Ask HN: How do you make sure your team completes the tasks they commit to doing? - gravy
What kind of criteria should you set for the team to meet their commitments for the sprint? Do you punish underperformers or just give underperformers less responsibility? If that&#x27;s the case, how do you build up their confidence and velocity?
======
davismwfl
If you are the team lead or senior person the first thing you do is don't let
the team or an individual member overcommit what can be done. Managing
expectations is the first rule before you ever get to team performance.
Because if you fail at managing the teams internal or external expectations
than the chances of failure go up dramatically.

Second, every team member needs to provide input on what is reasonable to get
done and to be clear on what the expectations are. If the team isn't bought in
leadership failure goes up for individuals and the team. So let's say the team
has bought in and you have managed expectations externally and not let the
team overcommit. Now you have someone that isn't meeting the expectations on
your daily/weekly validation steps. You now need to have a conversation about
why and what is happening. Is it maintenance on another project or component
that is causing it, are there other outside factors, or is the person just
behind because of a lack of proper skillset etc.

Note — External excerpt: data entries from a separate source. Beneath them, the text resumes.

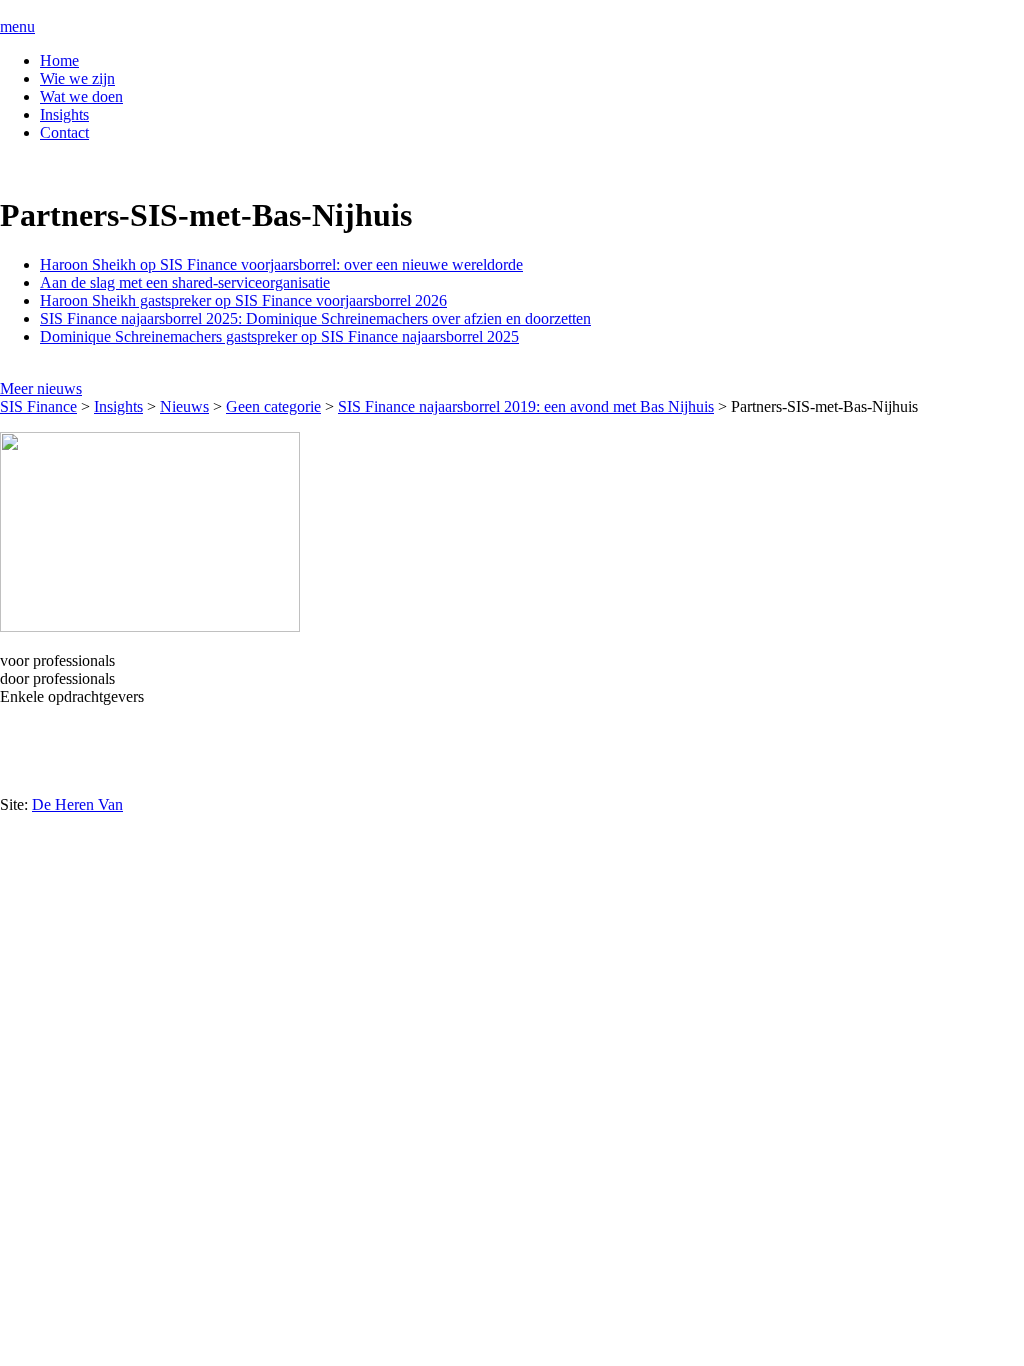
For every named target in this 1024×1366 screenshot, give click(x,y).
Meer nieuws (41, 388)
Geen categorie (273, 406)
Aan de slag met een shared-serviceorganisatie (185, 282)
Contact (64, 132)
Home (59, 60)
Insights (64, 114)
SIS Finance (38, 406)
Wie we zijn (77, 78)
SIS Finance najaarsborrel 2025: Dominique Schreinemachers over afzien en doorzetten (315, 318)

So essentially, if you are doing this right, you get team by in, manage
expectations internal as well as external and than you follow up regularly so
you don't have a team failure or even an individual fail without plenty of
attempts to fix it or prevent it along the way. And when you are doing this,
you aren't approaching team members confrontationally, you are getting
feedback, understanding by listening and than communicating. Sometimes people
do need a little kick in the butt (so far I've never met anyone immune to that
need at some point), but most other times people need to be heard, and have
clear expectations.

If you follow this, the teams' confidence and velocity almost automatically go
up drastically. Holding people responsible is absolutely required, but you
need to first have clear and managed expectations as well as communication.